METHODS: Sixty-seven feet of fifty-seven patients were evaluated at an average of twenty-five and forty-four years after triple arthrodesis. The most common indication for the operation was neuromuscular imbalance of the hindfoot, which was secondary to poliomyelitis in thirty-seven feet (55 percent), Charcot-Marie-Tooth disease in six (9 percent), spinal cord abnormalities in four (6 percent), cerebral palsy in three (4 percent), and Guillain-Barré syndrome in one (1 percent).

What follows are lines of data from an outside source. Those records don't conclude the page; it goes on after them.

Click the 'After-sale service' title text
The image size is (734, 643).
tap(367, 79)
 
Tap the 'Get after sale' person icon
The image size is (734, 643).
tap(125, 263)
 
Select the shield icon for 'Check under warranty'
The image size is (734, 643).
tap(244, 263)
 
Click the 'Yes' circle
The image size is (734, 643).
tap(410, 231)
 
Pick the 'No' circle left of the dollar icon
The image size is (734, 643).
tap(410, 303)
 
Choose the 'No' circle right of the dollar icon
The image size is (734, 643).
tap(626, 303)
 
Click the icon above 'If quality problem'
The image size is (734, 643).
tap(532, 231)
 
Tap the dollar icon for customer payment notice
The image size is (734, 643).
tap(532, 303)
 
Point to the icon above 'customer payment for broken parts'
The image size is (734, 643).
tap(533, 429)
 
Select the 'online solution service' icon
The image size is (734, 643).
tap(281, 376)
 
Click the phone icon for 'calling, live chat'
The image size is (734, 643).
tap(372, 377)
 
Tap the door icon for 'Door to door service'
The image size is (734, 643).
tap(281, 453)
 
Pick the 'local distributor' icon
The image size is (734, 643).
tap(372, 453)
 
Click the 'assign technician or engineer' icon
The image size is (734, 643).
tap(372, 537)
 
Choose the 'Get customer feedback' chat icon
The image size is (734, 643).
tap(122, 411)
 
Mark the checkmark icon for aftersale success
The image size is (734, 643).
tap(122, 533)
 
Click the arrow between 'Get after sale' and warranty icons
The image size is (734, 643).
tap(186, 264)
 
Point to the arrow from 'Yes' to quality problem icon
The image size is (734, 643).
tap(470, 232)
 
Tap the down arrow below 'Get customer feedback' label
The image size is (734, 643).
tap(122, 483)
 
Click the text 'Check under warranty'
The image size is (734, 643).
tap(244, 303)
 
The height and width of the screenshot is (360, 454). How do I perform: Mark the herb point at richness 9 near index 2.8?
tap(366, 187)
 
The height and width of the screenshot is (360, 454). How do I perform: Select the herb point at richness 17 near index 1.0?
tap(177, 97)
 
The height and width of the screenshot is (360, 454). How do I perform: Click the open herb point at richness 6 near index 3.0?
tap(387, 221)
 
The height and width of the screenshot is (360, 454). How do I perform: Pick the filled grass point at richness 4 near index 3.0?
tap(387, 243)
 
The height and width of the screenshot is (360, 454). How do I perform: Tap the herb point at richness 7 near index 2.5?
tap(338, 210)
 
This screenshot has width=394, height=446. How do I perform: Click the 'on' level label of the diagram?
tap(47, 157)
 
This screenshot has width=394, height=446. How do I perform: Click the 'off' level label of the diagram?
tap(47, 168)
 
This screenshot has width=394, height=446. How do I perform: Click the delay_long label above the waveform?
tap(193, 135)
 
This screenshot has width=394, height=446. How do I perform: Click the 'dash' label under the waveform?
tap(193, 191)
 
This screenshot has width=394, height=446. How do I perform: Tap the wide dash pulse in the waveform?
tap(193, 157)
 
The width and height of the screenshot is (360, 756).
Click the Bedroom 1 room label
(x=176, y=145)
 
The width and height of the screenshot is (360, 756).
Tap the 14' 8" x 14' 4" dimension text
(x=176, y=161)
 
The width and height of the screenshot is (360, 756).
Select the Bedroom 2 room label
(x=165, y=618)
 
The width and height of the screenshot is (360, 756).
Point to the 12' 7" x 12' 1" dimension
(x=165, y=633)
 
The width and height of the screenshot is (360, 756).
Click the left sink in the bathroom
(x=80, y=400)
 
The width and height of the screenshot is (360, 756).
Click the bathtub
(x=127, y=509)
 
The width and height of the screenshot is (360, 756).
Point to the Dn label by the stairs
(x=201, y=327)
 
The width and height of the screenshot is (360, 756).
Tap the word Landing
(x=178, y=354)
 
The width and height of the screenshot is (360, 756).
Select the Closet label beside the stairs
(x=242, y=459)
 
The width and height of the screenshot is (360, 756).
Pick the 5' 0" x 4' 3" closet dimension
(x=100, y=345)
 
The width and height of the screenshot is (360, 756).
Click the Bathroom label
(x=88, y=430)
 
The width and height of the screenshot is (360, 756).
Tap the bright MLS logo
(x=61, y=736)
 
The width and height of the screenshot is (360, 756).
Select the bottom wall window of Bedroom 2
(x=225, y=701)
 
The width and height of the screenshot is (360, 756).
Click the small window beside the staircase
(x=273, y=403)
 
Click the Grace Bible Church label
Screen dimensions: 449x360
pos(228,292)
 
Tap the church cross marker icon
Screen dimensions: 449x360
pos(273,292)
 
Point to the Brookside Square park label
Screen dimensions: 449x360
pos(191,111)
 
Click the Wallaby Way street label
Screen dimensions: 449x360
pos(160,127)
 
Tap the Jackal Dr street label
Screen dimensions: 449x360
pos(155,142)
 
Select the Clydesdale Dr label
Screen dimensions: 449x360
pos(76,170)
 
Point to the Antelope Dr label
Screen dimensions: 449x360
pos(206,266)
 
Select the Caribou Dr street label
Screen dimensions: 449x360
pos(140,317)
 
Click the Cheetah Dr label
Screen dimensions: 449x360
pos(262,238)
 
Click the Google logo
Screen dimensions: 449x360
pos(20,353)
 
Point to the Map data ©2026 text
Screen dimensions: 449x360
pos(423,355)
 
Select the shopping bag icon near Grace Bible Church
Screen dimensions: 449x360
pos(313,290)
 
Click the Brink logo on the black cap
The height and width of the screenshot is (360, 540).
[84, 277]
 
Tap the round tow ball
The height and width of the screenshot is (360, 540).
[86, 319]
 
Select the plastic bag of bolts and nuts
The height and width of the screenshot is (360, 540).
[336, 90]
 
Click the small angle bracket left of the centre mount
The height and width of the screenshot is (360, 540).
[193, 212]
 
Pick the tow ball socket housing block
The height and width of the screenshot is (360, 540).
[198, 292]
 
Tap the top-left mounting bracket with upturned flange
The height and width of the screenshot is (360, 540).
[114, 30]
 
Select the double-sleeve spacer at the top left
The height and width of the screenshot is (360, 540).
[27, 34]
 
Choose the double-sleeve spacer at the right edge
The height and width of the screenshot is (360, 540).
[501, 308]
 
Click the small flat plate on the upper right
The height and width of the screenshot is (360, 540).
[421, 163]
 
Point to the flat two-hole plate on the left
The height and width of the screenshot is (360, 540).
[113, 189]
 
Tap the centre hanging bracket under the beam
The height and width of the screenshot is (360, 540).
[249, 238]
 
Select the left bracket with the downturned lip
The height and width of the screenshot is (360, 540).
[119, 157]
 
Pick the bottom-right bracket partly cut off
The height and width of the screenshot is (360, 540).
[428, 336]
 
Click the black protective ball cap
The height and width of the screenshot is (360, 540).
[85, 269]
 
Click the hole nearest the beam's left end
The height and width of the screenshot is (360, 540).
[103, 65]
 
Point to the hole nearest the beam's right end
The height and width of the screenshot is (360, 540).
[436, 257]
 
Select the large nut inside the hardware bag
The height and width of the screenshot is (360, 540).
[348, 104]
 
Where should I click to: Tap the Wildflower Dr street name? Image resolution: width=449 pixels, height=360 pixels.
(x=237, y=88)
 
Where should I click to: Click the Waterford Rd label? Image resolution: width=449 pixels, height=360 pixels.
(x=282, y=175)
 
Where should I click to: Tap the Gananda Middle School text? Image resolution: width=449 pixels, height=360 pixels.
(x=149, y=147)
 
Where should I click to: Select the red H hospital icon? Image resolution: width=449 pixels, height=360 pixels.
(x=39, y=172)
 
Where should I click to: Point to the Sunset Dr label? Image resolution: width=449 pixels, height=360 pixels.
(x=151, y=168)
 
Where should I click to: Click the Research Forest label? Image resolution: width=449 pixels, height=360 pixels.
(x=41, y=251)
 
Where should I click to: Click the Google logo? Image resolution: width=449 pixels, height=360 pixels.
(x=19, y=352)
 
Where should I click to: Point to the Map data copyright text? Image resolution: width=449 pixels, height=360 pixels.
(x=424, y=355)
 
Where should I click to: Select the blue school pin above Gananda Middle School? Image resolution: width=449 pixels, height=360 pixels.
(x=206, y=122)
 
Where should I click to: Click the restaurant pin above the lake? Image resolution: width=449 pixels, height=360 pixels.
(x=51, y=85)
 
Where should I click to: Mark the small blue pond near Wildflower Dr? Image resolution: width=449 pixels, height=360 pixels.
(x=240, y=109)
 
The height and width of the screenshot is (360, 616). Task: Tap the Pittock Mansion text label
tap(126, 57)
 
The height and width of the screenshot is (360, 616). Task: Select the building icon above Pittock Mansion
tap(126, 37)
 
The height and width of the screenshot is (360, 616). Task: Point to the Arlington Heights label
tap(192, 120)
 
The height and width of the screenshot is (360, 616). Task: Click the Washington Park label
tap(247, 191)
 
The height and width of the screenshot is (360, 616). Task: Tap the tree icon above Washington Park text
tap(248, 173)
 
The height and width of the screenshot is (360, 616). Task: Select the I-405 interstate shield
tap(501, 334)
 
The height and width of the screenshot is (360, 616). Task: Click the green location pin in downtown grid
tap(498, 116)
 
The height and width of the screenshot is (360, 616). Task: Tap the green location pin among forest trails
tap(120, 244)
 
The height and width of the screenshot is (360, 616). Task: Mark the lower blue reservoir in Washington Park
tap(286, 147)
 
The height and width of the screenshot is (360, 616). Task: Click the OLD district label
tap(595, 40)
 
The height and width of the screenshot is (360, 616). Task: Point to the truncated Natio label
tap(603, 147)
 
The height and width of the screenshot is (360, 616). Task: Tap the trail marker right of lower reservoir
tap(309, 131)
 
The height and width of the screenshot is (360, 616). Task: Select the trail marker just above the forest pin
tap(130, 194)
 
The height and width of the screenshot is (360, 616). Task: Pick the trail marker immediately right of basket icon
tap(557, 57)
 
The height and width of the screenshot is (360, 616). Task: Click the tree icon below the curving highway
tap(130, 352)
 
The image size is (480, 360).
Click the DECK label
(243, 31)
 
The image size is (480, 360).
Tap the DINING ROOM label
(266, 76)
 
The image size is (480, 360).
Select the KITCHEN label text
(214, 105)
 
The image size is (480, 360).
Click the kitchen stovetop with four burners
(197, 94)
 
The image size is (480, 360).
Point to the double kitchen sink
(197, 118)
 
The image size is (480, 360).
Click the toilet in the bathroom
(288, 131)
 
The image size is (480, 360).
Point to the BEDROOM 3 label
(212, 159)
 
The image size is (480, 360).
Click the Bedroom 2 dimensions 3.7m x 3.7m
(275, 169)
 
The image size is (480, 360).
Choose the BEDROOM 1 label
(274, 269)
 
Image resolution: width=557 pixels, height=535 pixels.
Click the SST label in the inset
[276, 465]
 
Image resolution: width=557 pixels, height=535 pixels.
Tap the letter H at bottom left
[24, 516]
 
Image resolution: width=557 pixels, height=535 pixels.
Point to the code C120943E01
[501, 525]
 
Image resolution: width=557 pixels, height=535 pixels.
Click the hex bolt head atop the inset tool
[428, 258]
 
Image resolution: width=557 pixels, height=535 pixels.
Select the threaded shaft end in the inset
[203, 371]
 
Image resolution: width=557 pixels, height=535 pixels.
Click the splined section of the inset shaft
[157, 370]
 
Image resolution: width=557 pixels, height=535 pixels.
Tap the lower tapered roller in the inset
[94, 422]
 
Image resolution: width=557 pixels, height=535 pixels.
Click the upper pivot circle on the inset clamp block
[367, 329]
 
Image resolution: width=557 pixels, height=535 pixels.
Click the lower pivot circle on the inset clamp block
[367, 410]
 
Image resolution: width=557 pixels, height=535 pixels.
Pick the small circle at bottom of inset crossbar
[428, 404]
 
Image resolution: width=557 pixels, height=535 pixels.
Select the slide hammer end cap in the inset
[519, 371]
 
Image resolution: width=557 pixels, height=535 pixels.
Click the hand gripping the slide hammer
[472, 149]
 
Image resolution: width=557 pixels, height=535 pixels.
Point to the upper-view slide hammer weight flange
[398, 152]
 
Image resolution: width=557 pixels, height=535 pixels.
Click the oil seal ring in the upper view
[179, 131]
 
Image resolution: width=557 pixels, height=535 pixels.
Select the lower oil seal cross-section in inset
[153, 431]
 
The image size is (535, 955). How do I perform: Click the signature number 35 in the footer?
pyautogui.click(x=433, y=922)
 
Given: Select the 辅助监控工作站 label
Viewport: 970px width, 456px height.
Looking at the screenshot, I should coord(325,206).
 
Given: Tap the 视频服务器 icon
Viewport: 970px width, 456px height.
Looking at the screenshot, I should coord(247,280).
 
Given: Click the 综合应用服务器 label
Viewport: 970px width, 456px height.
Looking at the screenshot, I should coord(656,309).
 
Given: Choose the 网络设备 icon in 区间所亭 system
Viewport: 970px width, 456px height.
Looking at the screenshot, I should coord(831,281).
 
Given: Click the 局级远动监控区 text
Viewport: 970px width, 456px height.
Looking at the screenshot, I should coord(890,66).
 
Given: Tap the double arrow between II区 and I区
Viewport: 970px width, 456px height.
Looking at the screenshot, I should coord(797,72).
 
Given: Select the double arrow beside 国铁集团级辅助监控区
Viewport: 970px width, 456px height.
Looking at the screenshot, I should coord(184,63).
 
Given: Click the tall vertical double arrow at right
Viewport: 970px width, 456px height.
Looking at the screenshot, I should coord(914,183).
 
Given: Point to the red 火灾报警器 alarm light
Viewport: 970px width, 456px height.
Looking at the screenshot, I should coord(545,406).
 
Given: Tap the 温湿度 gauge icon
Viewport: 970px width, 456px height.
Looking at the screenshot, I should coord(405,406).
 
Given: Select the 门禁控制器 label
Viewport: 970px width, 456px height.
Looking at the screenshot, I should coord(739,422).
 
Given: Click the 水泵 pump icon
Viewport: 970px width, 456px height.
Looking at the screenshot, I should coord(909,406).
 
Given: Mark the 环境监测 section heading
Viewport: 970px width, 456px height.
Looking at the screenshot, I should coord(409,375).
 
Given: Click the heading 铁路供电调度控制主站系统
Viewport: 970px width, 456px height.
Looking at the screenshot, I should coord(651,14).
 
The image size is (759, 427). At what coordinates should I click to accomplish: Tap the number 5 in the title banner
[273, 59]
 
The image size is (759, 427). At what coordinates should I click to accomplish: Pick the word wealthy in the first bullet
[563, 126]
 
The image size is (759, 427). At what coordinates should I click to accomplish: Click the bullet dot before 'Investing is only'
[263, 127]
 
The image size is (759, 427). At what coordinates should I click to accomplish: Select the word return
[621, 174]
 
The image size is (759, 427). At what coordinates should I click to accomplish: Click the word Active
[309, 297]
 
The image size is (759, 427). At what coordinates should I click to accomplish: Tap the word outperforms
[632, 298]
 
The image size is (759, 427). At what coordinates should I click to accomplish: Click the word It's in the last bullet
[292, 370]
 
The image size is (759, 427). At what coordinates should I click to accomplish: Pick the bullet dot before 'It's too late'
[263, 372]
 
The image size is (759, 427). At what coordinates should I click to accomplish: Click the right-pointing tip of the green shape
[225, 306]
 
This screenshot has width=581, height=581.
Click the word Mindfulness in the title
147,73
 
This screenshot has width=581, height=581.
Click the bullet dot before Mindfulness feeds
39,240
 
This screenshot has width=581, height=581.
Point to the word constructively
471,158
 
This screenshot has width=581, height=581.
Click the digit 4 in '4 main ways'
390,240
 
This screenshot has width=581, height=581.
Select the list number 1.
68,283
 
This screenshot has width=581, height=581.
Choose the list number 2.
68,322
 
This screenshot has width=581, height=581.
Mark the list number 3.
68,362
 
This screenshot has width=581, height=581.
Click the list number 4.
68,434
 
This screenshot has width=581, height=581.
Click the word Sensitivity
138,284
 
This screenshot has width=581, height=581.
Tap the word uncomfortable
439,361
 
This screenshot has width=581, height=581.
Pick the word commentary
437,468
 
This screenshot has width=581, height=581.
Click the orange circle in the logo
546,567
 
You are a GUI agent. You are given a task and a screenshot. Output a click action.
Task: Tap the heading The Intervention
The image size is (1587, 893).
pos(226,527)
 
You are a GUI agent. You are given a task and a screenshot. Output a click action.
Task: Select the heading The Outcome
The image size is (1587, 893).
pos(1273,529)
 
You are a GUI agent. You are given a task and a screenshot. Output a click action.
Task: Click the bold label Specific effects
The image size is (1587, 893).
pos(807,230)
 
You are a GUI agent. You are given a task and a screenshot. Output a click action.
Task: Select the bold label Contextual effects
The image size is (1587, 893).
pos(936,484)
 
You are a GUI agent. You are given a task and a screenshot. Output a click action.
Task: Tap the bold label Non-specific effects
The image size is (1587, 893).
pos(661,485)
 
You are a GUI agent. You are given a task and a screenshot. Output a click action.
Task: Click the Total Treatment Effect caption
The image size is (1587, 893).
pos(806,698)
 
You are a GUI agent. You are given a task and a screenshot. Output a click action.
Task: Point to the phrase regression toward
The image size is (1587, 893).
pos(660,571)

RESULTS: Fifty-two feet (78 percent) had some residual deformity after the arthrodesis. However, these deformities appeared to be nonprogressive between 1973 and 1994. Pseudarthrosis occurred in thirteen feet. Thirty feet or ankles (45 percent) were painful at the first follow-up evaluation, and thirty-seven feet or ankles (55 percent) were painful at the second follow-up evaluation. Of the thirty feet or ankles that were painful at the first follow-up evaluation, twenty-three were painful at the second follow-up evaluation. Of the thirty-seven feet or ankles that were not painful at the first follow-up evaluation, fourteen were painful at the second follow-up evaluation. Eighteen patients (32 percent) needed walking support at the time of the first follow-up, and thirty-nine patients (68 percent) needed it at the time of the second follow-up. Two of the patients who needed support at the first follow-up evaluation did not need it at the second follow-up evaluation. At the first follow-up evaluation, twenty-one ankles (31 percent) had no radiographic evidence of degenerative changes. However, by the second follow-up evaluation, all of the ankles had some degenerative changes. Similar progressive arthritic findings were noted at the naviculocuneiform and tarsometatarsal joints. According to the system of Angus and Cowell, the overall result at the time of the first follow-up was rated as good in fifty feet (75 percent) and as fair in seventeen feet (25 percent). At the time of the second follow-up, nineteen feet (28 percent) were rated as good, forty-six (69 percent) were rated as fair, and two (3 percent) were rated as poor.

CONCLUSIONS: Despite progressive symptoms and radiographic degeneration in the joints of the ankle and midfoot, fifty-four patients (95 percent) were satisfied with the result of the operation. The triple arthrodesis was a satisfactory solution for imbalance of the hindfoot in this group of patients.